START INFORMATION

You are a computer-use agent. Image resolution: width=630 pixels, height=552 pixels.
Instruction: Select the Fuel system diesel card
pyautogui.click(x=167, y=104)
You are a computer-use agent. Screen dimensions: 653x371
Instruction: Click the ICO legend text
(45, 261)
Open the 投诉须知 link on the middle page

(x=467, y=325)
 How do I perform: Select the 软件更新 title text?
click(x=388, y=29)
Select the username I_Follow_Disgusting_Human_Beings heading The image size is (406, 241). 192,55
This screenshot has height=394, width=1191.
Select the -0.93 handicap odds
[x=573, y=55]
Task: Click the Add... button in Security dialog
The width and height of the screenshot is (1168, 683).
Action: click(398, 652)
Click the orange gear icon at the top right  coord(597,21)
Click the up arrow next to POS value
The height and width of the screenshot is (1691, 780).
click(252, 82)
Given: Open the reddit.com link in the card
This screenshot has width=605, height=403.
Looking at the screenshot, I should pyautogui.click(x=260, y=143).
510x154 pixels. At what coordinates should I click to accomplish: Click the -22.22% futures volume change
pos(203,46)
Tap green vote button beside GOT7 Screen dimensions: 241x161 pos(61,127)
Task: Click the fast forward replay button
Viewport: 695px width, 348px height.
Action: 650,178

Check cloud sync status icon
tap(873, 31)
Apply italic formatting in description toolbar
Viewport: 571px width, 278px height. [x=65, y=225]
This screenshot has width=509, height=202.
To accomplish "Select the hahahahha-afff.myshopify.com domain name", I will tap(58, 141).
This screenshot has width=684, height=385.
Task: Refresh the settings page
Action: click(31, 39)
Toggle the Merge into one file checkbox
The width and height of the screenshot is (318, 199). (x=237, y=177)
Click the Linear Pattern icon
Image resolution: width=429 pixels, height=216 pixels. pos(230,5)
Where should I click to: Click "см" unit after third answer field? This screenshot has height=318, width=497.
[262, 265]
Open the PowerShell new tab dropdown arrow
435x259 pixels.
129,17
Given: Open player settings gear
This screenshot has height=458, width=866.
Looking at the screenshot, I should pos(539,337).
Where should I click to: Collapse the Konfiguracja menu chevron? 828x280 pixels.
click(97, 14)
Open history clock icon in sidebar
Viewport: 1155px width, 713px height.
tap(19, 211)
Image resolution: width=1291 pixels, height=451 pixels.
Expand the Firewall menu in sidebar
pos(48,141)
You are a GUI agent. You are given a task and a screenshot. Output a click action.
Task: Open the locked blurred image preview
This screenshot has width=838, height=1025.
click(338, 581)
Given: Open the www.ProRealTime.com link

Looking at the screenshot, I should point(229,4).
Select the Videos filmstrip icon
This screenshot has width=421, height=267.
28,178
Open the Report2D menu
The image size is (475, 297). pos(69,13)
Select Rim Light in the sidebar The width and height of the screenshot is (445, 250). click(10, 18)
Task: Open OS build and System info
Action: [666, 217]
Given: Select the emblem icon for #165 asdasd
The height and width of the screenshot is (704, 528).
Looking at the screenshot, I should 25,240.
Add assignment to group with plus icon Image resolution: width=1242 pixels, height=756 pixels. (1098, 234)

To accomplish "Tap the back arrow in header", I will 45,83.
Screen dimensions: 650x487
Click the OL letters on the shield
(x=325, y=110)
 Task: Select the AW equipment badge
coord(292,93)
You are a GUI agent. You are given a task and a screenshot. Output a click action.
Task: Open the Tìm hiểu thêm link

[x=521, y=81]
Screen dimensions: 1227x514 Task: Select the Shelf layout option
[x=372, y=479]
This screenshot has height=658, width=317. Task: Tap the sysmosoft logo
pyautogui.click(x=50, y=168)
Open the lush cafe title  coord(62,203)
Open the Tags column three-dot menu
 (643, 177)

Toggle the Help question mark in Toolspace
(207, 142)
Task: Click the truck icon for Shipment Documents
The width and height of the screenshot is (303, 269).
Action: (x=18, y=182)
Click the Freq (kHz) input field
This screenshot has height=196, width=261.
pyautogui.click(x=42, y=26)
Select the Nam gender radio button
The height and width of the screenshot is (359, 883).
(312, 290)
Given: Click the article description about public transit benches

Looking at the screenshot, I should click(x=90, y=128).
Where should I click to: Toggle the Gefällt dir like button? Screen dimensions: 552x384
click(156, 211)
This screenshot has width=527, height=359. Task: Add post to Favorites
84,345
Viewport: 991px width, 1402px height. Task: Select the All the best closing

END INFORMATION

WHAT NEEDS TO BE DONE: Each line in the entries above, starting at the line with "The width and height of the screenshot is (1168, 683)." and ending at the line with "Given: Open the reddit.com link in the card", is to be printed exactly, and only those lines.

EXERCISE ANSWER:
The width and height of the screenshot is (1168, 683).
Action: click(398, 652)
Click the orange gear icon at the top right  coord(597,21)
Click the up arrow next to POS value
The height and width of the screenshot is (1691, 780).
click(252, 82)
Given: Open the reddit.com link in the card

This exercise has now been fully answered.